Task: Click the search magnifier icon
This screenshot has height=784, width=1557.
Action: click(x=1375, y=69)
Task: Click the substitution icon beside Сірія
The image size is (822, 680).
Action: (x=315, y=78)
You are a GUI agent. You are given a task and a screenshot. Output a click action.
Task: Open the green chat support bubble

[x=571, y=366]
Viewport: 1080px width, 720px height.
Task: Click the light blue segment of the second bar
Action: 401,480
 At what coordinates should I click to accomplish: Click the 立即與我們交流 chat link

## [What you are asked to do]
Rewrite the records as a JSON list of strings, one string per line and no blank lines, covering only the part from the start of the records through the line containing "Action: 401,480".

## [The output]
[
  "Task: Click the search magnifier icon",
  "This screenshot has height=784, width=1557.",
  "Action: click(x=1375, y=69)",
  "Task: Click the substitution icon beside Сірія",
  "The image size is (822, 680).",
  "Action: (x=315, y=78)",
  "You are a GUI agent. You are given a task and a screenshot. Output a click action.",
  "Task: Open the green chat support bubble",
  "[x=571, y=366]",
  "Viewport: 1080px width, 720px height.",
  "Task: Click the light blue segment of the second bar",
  "Action: 401,480"
]